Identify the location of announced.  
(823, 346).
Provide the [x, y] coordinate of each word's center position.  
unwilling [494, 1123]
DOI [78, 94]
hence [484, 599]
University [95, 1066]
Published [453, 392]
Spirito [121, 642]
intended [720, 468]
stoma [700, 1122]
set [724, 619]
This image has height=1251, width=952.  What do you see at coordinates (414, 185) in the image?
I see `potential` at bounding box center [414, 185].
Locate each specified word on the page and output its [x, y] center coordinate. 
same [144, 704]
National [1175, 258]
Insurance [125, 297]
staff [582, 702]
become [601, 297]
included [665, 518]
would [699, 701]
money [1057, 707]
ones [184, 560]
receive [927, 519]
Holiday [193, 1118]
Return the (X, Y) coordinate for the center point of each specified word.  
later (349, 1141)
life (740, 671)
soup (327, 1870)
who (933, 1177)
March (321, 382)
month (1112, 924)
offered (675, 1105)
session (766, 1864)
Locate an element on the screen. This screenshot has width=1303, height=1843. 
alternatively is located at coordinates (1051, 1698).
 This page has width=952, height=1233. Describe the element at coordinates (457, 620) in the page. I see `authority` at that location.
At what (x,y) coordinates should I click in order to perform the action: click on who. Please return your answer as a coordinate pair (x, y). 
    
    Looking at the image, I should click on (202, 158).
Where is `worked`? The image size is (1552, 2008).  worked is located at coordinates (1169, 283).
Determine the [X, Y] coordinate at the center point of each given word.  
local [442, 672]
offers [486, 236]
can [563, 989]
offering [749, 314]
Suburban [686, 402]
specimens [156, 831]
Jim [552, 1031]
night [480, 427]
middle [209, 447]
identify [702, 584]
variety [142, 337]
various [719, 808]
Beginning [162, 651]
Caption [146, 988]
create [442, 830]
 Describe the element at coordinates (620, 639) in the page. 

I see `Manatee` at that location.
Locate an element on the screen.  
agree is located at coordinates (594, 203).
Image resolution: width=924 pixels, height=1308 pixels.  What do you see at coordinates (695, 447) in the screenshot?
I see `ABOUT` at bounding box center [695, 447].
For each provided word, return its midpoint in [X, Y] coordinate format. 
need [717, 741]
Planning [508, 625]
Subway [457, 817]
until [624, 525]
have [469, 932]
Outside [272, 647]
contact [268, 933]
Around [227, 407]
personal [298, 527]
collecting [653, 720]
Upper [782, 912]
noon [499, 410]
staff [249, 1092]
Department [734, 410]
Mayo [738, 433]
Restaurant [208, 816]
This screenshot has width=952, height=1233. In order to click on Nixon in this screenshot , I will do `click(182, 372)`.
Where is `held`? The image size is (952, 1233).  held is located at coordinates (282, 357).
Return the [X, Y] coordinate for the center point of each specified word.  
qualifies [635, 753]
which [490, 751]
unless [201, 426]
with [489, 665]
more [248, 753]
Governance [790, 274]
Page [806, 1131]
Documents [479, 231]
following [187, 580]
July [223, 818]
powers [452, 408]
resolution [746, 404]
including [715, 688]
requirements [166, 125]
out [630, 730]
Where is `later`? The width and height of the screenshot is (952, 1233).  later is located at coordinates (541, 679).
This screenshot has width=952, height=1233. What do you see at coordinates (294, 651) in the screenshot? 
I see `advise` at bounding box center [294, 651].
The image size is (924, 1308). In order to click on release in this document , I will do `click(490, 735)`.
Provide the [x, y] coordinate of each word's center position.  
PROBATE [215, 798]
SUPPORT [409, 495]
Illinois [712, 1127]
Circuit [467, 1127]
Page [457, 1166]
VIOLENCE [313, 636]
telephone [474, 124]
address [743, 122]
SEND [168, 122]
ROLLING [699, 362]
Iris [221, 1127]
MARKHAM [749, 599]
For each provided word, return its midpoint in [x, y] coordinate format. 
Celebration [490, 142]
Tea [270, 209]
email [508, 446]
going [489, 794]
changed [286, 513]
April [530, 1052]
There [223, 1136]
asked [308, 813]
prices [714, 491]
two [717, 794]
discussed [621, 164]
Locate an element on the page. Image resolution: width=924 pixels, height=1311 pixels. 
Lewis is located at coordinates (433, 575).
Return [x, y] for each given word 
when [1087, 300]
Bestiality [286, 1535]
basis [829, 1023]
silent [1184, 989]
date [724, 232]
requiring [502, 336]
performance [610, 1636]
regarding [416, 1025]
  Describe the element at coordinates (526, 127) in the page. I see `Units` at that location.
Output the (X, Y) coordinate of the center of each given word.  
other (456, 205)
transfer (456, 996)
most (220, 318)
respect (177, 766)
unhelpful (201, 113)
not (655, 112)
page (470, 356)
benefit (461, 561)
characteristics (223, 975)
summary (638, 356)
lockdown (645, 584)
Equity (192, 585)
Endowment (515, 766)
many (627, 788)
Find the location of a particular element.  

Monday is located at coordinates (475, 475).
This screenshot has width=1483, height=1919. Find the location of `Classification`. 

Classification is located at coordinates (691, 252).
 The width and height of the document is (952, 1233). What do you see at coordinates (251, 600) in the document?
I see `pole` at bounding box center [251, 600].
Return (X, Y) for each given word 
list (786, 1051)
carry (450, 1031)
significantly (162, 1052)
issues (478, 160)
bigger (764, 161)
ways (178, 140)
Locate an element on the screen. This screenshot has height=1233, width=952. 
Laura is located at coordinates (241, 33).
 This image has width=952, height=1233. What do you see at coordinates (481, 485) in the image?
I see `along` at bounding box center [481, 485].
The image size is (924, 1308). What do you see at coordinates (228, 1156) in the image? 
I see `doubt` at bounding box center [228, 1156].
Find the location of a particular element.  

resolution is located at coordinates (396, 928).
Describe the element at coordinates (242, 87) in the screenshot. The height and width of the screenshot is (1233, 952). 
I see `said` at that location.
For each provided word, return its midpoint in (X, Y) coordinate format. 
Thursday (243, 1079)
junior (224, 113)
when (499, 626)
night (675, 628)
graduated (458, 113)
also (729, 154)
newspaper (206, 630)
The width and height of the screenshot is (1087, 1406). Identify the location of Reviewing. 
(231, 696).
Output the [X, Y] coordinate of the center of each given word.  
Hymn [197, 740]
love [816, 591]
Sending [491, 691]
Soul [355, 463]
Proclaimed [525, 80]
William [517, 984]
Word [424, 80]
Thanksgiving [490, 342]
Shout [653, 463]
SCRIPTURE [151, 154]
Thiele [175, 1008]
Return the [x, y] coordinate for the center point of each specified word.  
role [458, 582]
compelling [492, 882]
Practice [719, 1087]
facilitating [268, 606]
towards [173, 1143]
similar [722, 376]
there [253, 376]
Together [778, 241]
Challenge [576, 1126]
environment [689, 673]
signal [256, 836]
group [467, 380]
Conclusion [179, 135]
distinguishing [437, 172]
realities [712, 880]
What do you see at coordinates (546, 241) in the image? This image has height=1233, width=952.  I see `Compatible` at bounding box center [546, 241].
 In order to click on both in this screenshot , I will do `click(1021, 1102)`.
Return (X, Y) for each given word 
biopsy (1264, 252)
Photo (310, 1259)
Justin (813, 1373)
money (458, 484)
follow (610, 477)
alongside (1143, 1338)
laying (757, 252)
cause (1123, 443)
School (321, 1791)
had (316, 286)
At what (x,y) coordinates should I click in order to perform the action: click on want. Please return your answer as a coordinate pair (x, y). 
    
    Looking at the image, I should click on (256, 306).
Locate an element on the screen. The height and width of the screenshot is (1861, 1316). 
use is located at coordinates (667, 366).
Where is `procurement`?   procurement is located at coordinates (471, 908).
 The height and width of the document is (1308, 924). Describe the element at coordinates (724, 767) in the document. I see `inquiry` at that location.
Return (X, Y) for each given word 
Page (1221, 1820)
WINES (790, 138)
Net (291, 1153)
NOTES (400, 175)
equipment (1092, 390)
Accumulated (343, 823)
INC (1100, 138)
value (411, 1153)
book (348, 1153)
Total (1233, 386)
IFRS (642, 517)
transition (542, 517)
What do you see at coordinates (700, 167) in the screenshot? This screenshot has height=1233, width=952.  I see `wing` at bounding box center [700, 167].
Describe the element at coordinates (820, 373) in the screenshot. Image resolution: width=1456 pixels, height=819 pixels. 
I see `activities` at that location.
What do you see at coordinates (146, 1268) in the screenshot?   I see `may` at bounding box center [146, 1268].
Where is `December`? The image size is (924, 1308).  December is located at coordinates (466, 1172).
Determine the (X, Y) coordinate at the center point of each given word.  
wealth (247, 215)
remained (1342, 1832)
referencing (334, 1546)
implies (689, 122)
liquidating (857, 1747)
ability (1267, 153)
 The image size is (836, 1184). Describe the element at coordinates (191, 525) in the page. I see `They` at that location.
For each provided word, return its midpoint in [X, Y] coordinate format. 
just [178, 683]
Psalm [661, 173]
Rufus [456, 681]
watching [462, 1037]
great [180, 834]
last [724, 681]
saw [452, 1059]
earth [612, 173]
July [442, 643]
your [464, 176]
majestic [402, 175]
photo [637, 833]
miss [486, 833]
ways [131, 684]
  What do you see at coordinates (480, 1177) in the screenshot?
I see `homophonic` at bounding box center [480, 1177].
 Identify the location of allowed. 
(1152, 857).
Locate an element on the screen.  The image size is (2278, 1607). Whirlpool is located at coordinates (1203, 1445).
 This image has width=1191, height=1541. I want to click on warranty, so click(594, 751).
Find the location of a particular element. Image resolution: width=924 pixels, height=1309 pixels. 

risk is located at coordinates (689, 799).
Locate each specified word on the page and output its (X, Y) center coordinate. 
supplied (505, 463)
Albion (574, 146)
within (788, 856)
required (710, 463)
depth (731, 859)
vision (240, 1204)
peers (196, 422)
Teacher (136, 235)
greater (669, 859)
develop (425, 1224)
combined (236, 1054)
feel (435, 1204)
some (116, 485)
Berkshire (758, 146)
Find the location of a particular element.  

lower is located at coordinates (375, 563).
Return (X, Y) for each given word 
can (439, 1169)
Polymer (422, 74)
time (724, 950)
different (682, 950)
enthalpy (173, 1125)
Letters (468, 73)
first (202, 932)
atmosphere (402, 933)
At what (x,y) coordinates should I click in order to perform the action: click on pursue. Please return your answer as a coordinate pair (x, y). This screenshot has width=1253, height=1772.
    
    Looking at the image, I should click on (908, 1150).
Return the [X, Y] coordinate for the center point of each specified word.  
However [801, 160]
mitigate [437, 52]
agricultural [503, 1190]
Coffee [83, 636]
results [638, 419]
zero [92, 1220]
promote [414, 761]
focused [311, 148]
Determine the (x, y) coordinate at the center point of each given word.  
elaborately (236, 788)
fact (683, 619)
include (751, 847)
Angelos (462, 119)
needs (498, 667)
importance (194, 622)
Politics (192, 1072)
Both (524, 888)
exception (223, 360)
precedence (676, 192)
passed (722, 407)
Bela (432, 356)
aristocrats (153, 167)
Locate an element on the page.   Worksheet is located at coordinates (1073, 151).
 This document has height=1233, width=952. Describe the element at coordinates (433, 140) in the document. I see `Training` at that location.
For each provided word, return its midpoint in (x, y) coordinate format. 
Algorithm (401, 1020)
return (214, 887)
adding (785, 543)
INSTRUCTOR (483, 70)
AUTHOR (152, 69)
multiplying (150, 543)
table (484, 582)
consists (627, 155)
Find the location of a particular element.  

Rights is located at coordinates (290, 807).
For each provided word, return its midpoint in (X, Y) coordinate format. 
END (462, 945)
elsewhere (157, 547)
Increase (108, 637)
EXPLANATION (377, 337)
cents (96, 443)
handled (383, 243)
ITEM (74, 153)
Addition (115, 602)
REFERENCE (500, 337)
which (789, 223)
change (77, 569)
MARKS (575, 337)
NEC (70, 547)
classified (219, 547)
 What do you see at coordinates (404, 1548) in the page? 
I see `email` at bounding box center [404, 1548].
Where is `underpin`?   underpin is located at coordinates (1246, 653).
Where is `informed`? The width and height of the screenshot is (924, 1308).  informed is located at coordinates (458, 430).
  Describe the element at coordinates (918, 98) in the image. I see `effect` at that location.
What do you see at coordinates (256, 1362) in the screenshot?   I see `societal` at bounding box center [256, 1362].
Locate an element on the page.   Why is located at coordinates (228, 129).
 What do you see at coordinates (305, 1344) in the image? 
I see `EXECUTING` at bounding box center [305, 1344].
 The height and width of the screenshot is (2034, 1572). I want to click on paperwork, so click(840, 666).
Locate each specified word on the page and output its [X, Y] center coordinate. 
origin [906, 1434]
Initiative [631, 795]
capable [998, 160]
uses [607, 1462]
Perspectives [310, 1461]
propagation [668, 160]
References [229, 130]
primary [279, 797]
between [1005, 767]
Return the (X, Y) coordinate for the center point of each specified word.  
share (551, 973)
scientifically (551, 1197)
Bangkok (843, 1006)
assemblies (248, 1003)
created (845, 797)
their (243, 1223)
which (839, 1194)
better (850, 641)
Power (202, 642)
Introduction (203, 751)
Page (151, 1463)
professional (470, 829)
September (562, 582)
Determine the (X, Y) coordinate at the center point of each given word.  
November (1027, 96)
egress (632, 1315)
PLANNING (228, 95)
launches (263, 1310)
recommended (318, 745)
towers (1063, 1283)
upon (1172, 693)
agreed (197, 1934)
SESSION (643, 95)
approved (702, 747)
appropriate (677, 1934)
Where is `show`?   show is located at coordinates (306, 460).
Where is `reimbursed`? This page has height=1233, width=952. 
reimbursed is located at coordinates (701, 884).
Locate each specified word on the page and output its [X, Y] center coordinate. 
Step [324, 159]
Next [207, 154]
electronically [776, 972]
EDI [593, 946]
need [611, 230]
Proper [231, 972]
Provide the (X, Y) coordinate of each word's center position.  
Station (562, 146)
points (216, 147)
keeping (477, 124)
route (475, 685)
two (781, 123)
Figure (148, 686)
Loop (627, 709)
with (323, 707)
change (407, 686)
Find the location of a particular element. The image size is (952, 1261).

**Exercise details**
Rewrite the entries as a numbered list, starting at the line containing "Iris [221, 1127]" and ending at the line containing "center [251, 600].", with both of those lines included. Leave out blank lines.

**Complete response**
1. Iris [221, 1127]
2. MARKHAM [749, 599]
3. For each provided word, return its midpoint in [x, y] coordinate format. 
4. Celebration [490, 142]
5. Tea [270, 209]
6. email [508, 446]
7. going [489, 794]
8. changed [286, 513]
9. April [530, 1052]
10. There [223, 1136]
11. asked [308, 813]
12. prices [714, 491]
13. two [717, 794]
14. discussed [621, 164]
15. Locate an element on the page. Image resolution: width=924 pixels, height=1311 pixels. 
16. Lewis is located at coordinates (433, 575).
17. Return [x, y] for each given word 
18. when [1087, 300]
19. Bestiality [286, 1535]
20. basis [829, 1023]
21. silent [1184, 989]
22. date [724, 232]
23. requiring [502, 336]
24. performance [610, 1636]
25. regarding [416, 1025]
26.   Describe the element at coordinates (526, 127) in the page. I see `Units` at that location.
27. Output the (X, Y) coordinate of the center of each given word.  
28. other (456, 205)
29. transfer (456, 996)
30. most (220, 318)
31. respect (177, 766)
32. unhelpful (201, 113)
33. not (655, 112)
34. page (470, 356)
35. benefit (461, 561)
36. characteristics (223, 975)
37. summary (638, 356)
38. lockdown (645, 584)
39. Equity (192, 585)
40. Endowment (515, 766)
41. many (627, 788)
42. Find the location of a particular element.  
43. Monday is located at coordinates (475, 475).
44. This screenshot has width=1483, height=1919. Find the location of `Classification`. 
45. Classification is located at coordinates (691, 252).
46.  The width and height of the document is (952, 1233). What do you see at coordinates (251, 600) in the document?
47. I see `pole` at bounding box center [251, 600].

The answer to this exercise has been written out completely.